Maxwell station serves the TEL and is between the Outram Park and Shenton Way stations. The official station code is TE18. Being part of the TEL, the station is operated by SMRT Trains. Train frequencies on the TEL range from 3 to 6 minutes. The station has a stacked platform layout.

The station is located along Neil Road between Maxwell Road and Kreta Ayer Road. The station serves various developments including the Buddha Tooth Relic Temple & Museum, Masjid Jamae (Chulia), Maxwell Food Centre, Sri Mariamman Temple, Fairfield Methodist Church, Kreta Ayer Community Centre and Sri Layan Sithi Vinayagar Temple. It also serves government institutions such as Central Provident Fund Maxwell Service Centre, Ministry of National Development Building and Urban Redevelopment Authority Centre. The station is also within walking distances to other stations such as Outram Park, Tanjong Pagar, Chinatown and Telok Ayer.

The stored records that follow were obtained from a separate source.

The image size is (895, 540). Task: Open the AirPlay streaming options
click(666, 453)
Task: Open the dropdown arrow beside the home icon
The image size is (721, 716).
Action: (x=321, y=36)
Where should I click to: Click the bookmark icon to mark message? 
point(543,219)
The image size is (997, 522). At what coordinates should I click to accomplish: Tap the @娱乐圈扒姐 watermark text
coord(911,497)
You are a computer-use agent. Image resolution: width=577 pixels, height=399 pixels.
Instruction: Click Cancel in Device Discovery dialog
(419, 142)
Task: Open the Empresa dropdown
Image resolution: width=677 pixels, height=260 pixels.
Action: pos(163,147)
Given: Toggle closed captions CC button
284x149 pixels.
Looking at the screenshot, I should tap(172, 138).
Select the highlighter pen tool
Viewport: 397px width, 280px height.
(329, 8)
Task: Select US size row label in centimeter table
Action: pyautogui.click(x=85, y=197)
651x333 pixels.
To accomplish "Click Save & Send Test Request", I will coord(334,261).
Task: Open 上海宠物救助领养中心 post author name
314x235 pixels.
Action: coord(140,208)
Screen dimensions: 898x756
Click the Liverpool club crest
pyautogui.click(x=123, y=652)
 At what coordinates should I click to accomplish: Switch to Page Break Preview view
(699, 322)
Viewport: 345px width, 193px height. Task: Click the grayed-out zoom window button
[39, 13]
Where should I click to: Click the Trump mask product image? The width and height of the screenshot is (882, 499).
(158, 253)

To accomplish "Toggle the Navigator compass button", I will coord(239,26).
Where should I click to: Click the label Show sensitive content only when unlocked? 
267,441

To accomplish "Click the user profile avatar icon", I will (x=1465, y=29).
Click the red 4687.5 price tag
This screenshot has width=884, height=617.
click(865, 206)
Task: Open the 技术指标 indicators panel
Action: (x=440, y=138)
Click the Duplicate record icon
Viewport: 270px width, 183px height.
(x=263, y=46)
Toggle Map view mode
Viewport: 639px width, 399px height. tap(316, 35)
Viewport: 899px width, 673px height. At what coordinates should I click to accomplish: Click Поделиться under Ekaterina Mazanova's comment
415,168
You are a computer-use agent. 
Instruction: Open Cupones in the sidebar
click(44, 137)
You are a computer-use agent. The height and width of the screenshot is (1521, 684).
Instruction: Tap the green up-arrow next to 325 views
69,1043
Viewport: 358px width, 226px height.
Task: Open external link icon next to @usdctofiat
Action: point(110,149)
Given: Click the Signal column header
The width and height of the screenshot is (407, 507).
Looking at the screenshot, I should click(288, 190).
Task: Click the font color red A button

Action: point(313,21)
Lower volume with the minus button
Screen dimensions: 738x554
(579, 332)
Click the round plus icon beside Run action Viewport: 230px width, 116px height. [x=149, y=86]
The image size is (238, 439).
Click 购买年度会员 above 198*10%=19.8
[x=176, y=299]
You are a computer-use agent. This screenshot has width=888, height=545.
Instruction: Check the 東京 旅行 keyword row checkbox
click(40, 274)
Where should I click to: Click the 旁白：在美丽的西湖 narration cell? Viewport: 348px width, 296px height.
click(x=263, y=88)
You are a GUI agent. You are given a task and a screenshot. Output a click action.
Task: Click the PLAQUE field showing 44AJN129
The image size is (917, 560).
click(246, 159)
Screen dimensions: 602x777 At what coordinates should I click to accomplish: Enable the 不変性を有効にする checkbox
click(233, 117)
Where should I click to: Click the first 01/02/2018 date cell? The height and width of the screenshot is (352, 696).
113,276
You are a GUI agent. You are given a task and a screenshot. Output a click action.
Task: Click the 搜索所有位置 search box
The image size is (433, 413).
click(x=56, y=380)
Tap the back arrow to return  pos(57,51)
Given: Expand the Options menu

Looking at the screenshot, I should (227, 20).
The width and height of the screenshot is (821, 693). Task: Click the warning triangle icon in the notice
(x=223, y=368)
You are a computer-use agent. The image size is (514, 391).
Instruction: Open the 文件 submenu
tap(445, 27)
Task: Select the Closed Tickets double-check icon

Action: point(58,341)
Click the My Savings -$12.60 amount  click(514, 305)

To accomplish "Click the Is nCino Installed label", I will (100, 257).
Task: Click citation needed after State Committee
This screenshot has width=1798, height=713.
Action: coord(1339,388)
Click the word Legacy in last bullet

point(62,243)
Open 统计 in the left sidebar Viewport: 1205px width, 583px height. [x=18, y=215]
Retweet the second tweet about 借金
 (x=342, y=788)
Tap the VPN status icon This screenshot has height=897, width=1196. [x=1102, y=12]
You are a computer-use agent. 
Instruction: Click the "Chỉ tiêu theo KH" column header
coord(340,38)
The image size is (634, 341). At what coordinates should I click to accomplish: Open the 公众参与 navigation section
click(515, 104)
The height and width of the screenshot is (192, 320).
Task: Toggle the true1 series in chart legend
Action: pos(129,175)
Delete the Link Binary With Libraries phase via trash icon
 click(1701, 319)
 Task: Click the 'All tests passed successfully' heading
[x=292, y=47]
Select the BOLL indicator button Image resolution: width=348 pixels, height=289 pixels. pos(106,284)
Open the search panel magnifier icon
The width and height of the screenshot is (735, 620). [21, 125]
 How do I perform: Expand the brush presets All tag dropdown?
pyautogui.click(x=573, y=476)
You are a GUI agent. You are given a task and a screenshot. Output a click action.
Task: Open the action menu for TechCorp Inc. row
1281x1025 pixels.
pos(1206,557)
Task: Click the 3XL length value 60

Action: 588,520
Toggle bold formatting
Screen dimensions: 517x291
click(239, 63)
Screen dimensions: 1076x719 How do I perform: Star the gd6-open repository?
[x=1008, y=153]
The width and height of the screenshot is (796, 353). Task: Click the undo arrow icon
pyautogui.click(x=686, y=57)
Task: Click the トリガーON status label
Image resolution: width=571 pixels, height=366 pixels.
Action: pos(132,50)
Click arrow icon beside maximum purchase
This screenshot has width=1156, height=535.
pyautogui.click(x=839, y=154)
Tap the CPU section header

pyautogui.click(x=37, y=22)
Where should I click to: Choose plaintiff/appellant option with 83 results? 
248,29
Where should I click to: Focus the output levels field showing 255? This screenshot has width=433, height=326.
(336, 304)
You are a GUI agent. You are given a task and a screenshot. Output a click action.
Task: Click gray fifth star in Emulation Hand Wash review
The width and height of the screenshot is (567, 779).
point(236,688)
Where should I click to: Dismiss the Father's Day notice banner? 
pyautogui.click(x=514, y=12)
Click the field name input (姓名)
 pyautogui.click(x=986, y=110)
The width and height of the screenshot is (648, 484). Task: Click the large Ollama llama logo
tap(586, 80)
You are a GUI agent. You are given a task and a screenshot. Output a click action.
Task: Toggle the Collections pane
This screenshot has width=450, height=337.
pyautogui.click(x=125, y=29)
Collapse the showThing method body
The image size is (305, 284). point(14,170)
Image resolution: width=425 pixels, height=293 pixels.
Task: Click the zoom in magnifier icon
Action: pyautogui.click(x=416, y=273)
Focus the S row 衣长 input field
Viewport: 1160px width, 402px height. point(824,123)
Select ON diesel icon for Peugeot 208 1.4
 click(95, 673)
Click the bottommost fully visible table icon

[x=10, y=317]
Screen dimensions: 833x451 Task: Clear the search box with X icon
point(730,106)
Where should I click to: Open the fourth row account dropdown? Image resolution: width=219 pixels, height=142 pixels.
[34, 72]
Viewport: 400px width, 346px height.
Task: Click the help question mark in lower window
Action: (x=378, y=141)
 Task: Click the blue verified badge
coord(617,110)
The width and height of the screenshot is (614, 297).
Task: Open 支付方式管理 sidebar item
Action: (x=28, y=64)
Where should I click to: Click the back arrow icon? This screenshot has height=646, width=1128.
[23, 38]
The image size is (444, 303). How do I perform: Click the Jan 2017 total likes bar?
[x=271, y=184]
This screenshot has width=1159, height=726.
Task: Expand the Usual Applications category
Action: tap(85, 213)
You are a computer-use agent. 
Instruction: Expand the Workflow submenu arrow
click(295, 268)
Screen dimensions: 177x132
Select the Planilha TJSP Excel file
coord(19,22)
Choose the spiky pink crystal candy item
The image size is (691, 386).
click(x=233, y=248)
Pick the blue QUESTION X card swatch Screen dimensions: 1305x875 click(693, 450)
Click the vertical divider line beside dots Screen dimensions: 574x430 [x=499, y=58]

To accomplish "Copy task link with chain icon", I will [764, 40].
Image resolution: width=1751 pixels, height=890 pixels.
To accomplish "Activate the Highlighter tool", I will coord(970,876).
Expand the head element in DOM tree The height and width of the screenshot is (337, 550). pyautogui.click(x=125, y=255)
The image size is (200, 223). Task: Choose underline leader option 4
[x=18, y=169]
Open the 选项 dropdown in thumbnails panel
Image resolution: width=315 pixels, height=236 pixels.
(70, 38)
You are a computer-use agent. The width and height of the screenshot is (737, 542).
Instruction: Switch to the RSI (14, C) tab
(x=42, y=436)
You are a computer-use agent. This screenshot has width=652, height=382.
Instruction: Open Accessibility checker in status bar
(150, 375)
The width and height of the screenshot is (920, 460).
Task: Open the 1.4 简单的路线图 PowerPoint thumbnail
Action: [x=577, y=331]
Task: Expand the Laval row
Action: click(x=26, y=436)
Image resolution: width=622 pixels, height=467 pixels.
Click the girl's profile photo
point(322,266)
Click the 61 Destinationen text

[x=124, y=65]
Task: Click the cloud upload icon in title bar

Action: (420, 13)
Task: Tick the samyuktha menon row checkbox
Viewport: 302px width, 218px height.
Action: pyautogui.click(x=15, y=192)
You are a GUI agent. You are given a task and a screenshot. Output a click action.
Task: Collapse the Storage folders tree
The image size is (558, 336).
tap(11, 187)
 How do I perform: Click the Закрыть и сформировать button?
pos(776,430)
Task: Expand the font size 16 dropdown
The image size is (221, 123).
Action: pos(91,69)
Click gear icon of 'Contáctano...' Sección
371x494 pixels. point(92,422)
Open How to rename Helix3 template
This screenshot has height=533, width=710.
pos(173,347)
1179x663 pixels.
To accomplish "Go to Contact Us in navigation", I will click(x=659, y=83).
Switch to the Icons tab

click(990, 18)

Old Chinatown In New Maxwell Life by Justin Lee is displayed at this station as part of the Art-in-Transit programme. The work depicts various public buildings and people represented of Singapore's rich culture and heritage, including Samsui women and a child eating at a hawker food street. The juxtapositions of styles, such as the child in pointillist style against the computer graphic of the stool, is intended to reflect Singapore's poorer past contrasting its present and highlight issues of inequality and the value of food.